As all eyes turn and focus on the upcoming XXII Winter Olympic Games about to open in Sochi, Russia, it seems appropriate for a topical take on how the Russian Ruble fits into the Forex world.
Russia, despite being the core of one of the world’s two superpowers for half a century, has been classed as an “emerging market” since its modern incarnation began following the collapse of the Soviet Union in 1991. Emerging markets tend to be characterized by political and economic instability coupled with opportunities for foreign investment to either make spectacular returns, or sink without trace. The political and economic instabilities extend, naturally, to the country’s currency.
After twenty-three years, Russia is less of an emerging market. In many respects it was never typical, as its traditions of authoritarian rule and populist dirigisme ensured that most of the best investment opportunities were preserved for domestic rather than foreign exploitation. Following the chaos of its early years, the Russian economy has stabilized and living standards have begun to rise, although by all accounts life for the middle-class is today financially extremely harsh.

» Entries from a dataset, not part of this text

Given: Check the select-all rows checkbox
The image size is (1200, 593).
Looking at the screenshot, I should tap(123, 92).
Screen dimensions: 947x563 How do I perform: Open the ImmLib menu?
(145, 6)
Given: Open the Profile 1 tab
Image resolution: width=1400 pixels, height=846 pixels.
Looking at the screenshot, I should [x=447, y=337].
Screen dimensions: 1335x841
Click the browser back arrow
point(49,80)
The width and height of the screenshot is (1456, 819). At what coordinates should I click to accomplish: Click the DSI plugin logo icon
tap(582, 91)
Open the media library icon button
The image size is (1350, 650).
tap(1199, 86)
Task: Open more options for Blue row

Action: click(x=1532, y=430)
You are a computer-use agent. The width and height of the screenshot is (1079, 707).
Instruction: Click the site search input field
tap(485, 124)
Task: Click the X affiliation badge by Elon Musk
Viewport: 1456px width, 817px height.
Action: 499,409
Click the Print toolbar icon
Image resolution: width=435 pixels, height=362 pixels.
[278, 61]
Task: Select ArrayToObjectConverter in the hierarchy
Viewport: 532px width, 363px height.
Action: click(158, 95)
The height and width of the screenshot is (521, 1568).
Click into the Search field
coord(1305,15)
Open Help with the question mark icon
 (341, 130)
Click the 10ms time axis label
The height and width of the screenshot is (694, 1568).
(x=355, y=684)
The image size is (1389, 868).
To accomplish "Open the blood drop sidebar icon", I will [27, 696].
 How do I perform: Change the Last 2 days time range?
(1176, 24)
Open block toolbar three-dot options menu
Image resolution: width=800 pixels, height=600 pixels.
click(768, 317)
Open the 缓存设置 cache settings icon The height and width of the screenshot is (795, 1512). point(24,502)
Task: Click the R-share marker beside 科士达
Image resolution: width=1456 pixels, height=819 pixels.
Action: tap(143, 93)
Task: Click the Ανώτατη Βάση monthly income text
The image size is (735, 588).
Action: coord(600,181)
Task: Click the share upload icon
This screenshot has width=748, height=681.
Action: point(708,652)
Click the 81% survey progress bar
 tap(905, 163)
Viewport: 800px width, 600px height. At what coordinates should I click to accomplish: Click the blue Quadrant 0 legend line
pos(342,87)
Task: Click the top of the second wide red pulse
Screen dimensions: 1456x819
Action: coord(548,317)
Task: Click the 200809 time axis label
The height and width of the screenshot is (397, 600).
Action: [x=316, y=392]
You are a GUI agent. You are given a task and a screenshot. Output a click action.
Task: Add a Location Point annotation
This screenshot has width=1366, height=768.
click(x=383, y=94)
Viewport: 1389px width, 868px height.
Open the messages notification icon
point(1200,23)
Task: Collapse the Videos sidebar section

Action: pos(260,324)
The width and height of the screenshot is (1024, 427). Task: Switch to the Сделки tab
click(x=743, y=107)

The Russian currency followed a fairly typical “emerging market” pattern during this period, falling in value during a crisis in 1998 by approximately 70%. Since then, things have become more and more stable, mirroring the development of the Russian economy as a whole.
The Ruble Today
The first thing that should be noted about the current position of the Russian Ruble is that while it can be traded freely, it is subject to frequent intervention by the Bank of Russia, which seeks to maintain the market value of the Ruble within a value band. When the Ruble approaches close to or hits the top of the band, the Bank sells U.S. Dollars and Euros to ease the pressure. Conversely, at or close to the bottom of the band, the bank buys foreign currencies with Rubles. Recently, the Bank has been selling an average of $200 million worth of currency on a daily basis, attempting to keep the Ruble stable and to smooth out volatility.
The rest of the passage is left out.